Former House Speaker Newt Gingrich accused President Obama of having a 'Kenyan, anticolonial' worldview in an interview Saturday with National Review Online.

Charlie Neibergall/AP
Former House Speaker Newt Gingrich speaks to local business leaders Thursday in Pella, Iowa.

Has Newt Gingrich gone too far?

The former speaker of the house is getting blasted for his comments over the weekend about President Obama, telling the National Review Online that the president is a con man who has a “Kenyan, anticolonial” worldview.

The comments are part of a pattern of extreme positions lately. Last month, Mr. Gingrich compared backers of the Ground Zero mosque to Nazis, and has said that if Republicans take back Congress in November they should consider a government shutdown over the budget.

He is considering a run for the presidency in 2012 – and was recently in Iowa, where he called Obama “the most radical president in American history – which may explain some of the attempts to grab headlines.

But the divisive rhetoric has also earned criticism from those on both sides of the aisle. And it has hurt his reputation as a fiery conservative who is also a man of ideas, someone more likely to rely on intellectual heft rather than appeal to voters’ basest fears or instincts.

“This crushes the hopes of those who thought Gingrich could bring ideas instead of smears to what the GOP was offering,” said Hari Sevugan, press secretary of the Democratic National Committee, about the most recent comments.

Andy Card, the former White House chief of staff under George W. Bush, said in an MSNBC video Monday morning that the comments could hurt Republicans up for election in November. “I don’t think the statements that Newt Gingrich made are helpful, no,” he said, when pressed.

Obama Press Secretary Robert Gibbs, meanwhile, says the comments leave him confused.

“I don’t even have … the slightest idea what he’s talking about,” he told George Stephanopoulos on ABC’s Good Morning America. Gingrich is "trying to appeal to the fringe of people who don't think the president was born in this country,” he added.

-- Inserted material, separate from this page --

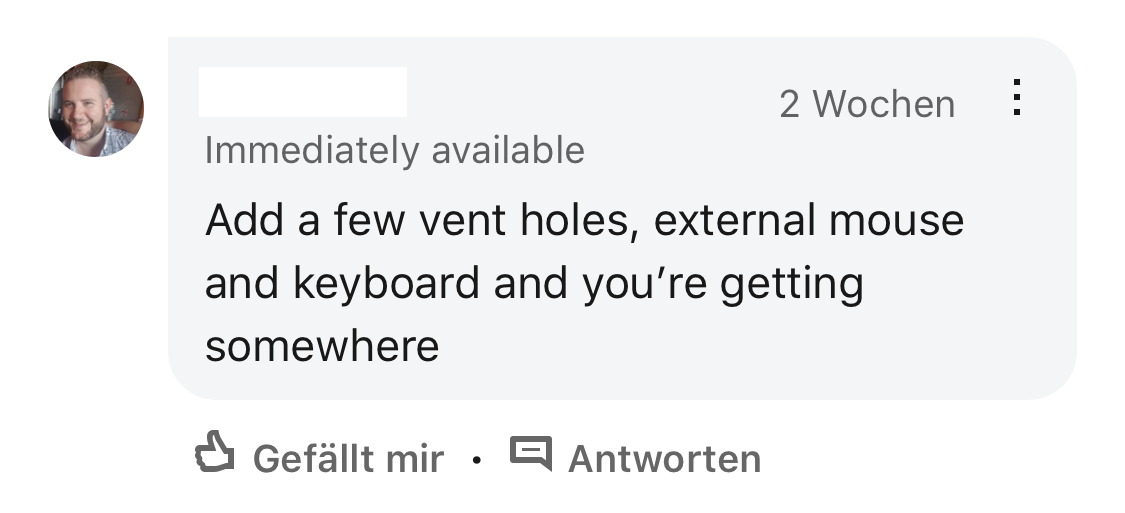The height and width of the screenshot is (513, 1125).
Task: Click the word "available" in the headline
Action: point(508,150)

Gingrich’s comments came in reference to a Forbes article by conservative Dinesh D’Souza, which suggests that the president shares an anticolonial ideology with his father, a Luo tribesman from Kenya who Obama barely knew.

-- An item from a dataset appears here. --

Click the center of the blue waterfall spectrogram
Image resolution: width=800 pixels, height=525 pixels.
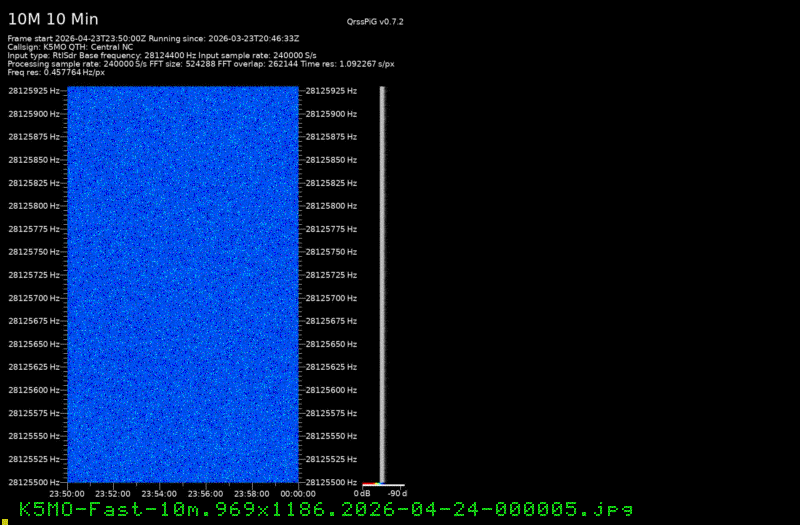click(x=183, y=285)
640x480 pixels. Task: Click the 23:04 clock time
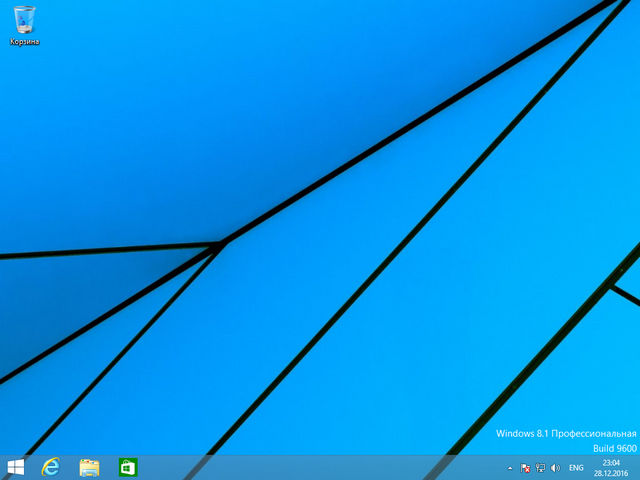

“What if [Obama] is so outside our comprehension, that only if you understand Kenyan, anti-colonial behavior, can you begin to piece together [his actions]?” Gingrich told the Review, adding that “this is a person who is fundamentally out of touch with how the world works, who happened to have played a wonderful con, as a result of which he is now president.”

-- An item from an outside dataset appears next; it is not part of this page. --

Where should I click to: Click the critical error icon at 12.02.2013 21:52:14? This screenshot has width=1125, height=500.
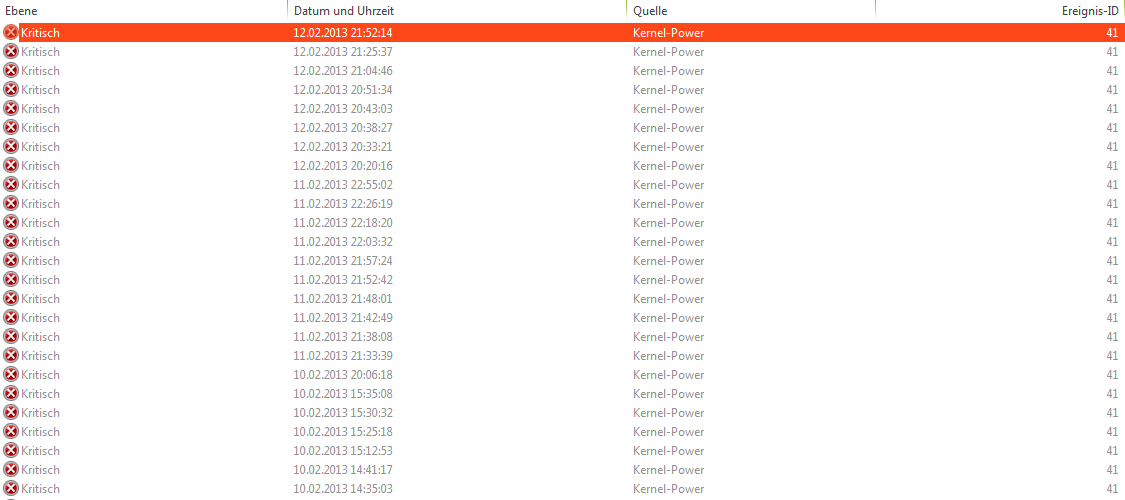pyautogui.click(x=11, y=32)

Gingrich’s comments – and Mr. D’Souza’s article – are fueling the storyline that some conservatives are banking on for the November elections: Obama as someone who isn’t American, by birth or beliefs, and who doesn’t belong in the Oval Office. But it’s an argument that leaves some Republicans uncomfortable.

“It’s [Gingrich’s] mission now to present himself as the most ferocious right-winger in the race,” conservative commentator and former speechwriter David Frum wrote in his blog Monday, before going on to excoriate Gingrich’s comments and the D’Souza article. “Here is racial animus, unconcealed and unapologetic, and it is seized by savvy editors and an ambitious politician as just the material to please a conservative audience,” adds Frum. “That’s an insult to every conservative in America.”